On 7/12/22 11:38 AM, Greg Kroah-Hartman wrote:
> This is the start of the stable review cycle for the 5.15.55 release.
> There are 78 patches in this series, all will be posted as a response
> to this one. If anyone has any issues with these being applied, please
> let me know.
>
> Responses should be made by Thu, 14 Jul 2022 18:32:19 +0000.
> Anything received after that time might be too late.
>
> The whole patch series can be found in one patch at:
> https://www.kernel.org/pub/linux/kernel/v5.x/stable-review/patch-5.15.55-rc1.gz
> or in the git tree and branch at:
> git://git.kernel.org/pub/scm/linux/kernel/git/stable/linux-stable-rc.git linux-5.15.y
> and the diffstat can be found below.
>
> thanks,
>
> greg k-h

Built and booted successfully on RISC-V RV64 (HiFive Unmatched).

Tested-by: Ron Economos <[email protected]>

2022-07-13 18:44:38

by Linus Torvalds

[permalink] [raw]
Subject: Re: [PATCH 5.15 00/78] 5.15.55-rc1 review

On Wed, Jul 13, 2022 at 11:33 AM Linus Torvalds
<[email protected]> wrote:
>
> So I think that that is where the "xaddw_ax_dx+8" comes from: some
> code assumes that FASTOP_SIZE is 8, but that xaddw_ax_dx case was
> actually 9 bytes and thus got that "int3 + padding" in the next 8
> bytes.
>
> The whole kvm x86 emulation thing is quite complicated and has lots
> of instruction size #defines and magic.
>
> I'm not familiar enough with it to go "Ahh, it's obviously XYZ", but
> I'm sure PeterZ and Borislav know exactly what's going on.

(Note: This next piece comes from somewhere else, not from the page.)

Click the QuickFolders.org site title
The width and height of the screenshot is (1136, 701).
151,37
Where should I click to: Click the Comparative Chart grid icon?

And I see that Thadeau already figured it out:

https://lore.kernel.org/all/[email protected]/

So presumably we need that patch everywhere.

Linus

2022-07-13 19:11:39

by Linus Torvalds

[permalink] [raw]
Subject: Re: [PATCH 5.15 00/78] 5.15.55-rc1 review

On Wed, Jul 13, 2022 at 6:34 AM Guenter Roeck <[email protected]> wrote:
>
> Looking into the log, I don't think that message is related to the crash.
>
> ...
> [ 105.653777] Modules linked in: x86_pkg_temp_thermal
> [ 105.902123] ---[ end trace cec99cae36bcbfd7 ]---
> [ 105.902124] RIP: 0010:xaddw_ax_dx+0x9/0x10 <--- crash
> [ 105.902126] Code: 00 0f bb d0 c3 cc cc cc cc 48 0f bb d0 c3 cc cc

Yeah, the code you snipped, shows

20: 66 0f c1 d0 xadd %dx,%ax
24: c3 ret
25: cc int3
26: cc int3
27: cc int3
28: cc int3
29:* 0f 1f 80 00 00 00 00 nopl 0x0(%rax) <-- trapping instruction
30: 0f c1 d0 xadd %edx,%eax
33: c3 ret
34: cc int3
35: cc int3
36: cc int3
37: cc int3
38: 48 0f c1 d0 xadd %rdx,%rax
3c: c3 ret
3d: cc int3

and that's a bit odd.

It says "xaddw_ax_dx+0x9/0x10", but I think somebody jumped to
"xaddw_ax_dx+8", hit the 'int3', and the RIP points to the next
instruction (because that's how int3 works).

And the fastop code says:

* fastop functions have a special calling convention:
...
* Moreover, they are all exactly FASTOP_SIZE bytes long,

but that is clearly *NOT* the case for xaddw_ax_dx, because it's 16
bytes in size, and the other ones are 8 bytes. That's where the "nopl"
comes from: it's the alignment instruction to the next fastop
function.

Compare that to the word-sized 'xaddl' case rigth afterwards: that one
*is* just 8 bytes in size, so the 64-byte 'xaddq' comes 8 bytes aftrer
it, and there's no 7-byte padding nop-instruction.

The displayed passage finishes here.